If they show signs of a false profession they are to be admonished, and if they are communicant members they are to be debarred from the Lord's Table.

E.g. 


> Then Simon himself believed also: and when he was baptized, he continued with Philip, and wondered, beholding the miracles and signs which were done...... But Peter said unto him, Thy money perish with thee, because thou hast thought that the gift of God may be purchased with money.Thou hast neither part nor lot in this matter: for thy heart is not right in the sight of God. Repent therefore of this thy wickedness, and pray God, if perhaps the thought of thine heart may be forgiven thee. For I perceive that thou art in the gall of bitterness, and in the bond of iniquity. (Acts 8:13, 8:20-23)



But there is a sense in which someone who is baptised has a lifelong link with the Covenant of Grace and the Visible Church, evinced by the fact that if he/she shows signs of true faith and repentance, he won't be baptised again.

That doesn't end until there is final impenitence at death.


----------



## whirlingmerc (Oct 30, 2014)

If you openly denied the faith


----------



## C. M. Sheffield (Oct 30, 2014)

The Baptist Confession (26.2) states: 

_“All persons throughout the world, professing the faith of the Gospel, and obedience unto God by Christ, according unto it; not destroying their own profession by any Errors everting the foundation, or unholyness of conversation, are and may be called visible Saints; and of such ought all particular Congregations to be constituted.”_​
To break this statement down, a *Visible Saint* (i.e. someone who is a Christian in the eyes of the church) is someone who positively professes:

Faith in the Gospel, and 
Obedience to God by Christ (i.e. repentance from sin)

And who also does not undermine that profession negatively by: 

Errors everting the foundation (i.e. serious error and heresy) or
Unholiness of conversation (i.e. a sinful life)

Therefore, when a member of the Church (i.e. a visible saint) persists in any sin or error to the point that it requires the Church to take the awful action of excommunicating them from its membership, at that point, they have forfeited any claim to being a Christian and are to be esteemed by the Church as "an heathen man and a publican" (Matt. 18:17).
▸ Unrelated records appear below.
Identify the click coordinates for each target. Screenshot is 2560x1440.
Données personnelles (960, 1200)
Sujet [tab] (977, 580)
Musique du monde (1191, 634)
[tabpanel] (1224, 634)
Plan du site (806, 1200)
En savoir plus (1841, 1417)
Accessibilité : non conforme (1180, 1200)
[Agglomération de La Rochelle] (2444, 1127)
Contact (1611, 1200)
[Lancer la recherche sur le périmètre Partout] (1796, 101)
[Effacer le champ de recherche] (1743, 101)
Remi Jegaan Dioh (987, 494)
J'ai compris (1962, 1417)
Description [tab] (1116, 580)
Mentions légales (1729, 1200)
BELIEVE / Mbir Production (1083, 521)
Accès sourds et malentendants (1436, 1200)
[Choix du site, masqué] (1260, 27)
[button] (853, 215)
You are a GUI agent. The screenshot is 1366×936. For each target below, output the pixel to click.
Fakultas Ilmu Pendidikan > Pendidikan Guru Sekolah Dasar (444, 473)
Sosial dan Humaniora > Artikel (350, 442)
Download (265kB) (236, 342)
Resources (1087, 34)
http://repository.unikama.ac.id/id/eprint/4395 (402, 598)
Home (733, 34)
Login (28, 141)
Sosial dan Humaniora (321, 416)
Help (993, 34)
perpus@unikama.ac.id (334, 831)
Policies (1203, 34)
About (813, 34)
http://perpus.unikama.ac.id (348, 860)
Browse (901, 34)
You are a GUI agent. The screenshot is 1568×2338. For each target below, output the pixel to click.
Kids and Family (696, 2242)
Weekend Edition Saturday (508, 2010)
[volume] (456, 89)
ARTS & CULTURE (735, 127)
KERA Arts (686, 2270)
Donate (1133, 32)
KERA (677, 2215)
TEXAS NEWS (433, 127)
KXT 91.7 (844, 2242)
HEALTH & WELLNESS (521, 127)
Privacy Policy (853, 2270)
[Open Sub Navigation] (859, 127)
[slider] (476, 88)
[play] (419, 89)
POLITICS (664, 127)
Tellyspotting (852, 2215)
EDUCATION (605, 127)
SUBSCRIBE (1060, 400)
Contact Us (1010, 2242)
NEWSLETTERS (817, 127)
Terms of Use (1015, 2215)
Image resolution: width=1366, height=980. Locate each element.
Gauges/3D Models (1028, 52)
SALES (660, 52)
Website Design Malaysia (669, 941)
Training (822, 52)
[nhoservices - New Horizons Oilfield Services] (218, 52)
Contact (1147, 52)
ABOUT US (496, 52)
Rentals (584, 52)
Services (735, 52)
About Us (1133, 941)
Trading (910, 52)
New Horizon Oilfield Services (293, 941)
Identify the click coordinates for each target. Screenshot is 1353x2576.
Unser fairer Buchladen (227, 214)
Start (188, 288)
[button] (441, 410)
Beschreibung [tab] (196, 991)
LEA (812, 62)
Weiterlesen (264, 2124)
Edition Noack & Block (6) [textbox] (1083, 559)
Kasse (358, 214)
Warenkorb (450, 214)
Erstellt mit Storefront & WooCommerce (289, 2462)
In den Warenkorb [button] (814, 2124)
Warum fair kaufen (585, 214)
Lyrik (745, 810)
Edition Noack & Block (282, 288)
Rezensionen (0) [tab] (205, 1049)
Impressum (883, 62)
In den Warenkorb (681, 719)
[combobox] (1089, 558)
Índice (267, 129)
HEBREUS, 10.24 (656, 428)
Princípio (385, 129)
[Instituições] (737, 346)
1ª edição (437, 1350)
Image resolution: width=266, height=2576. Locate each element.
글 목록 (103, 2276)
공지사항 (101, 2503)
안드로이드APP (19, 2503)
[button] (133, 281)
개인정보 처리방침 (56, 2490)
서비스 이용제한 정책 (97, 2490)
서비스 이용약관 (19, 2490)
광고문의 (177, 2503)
In other words, they are viewed as unbelievers.


----------



## chuckd (Oct 31, 2014)

Thanks for the responses. How do Reformed denominations view non-Reformed: Methodist, Arminian, Orthodox, Roman Catholic? Excommunicated or Christian? I would assume "errors everting the foundation" or "maintaining/spreading heretical doctrine" would be something along the lines as against the Apostle's or Nicene creed which these people believe.


----------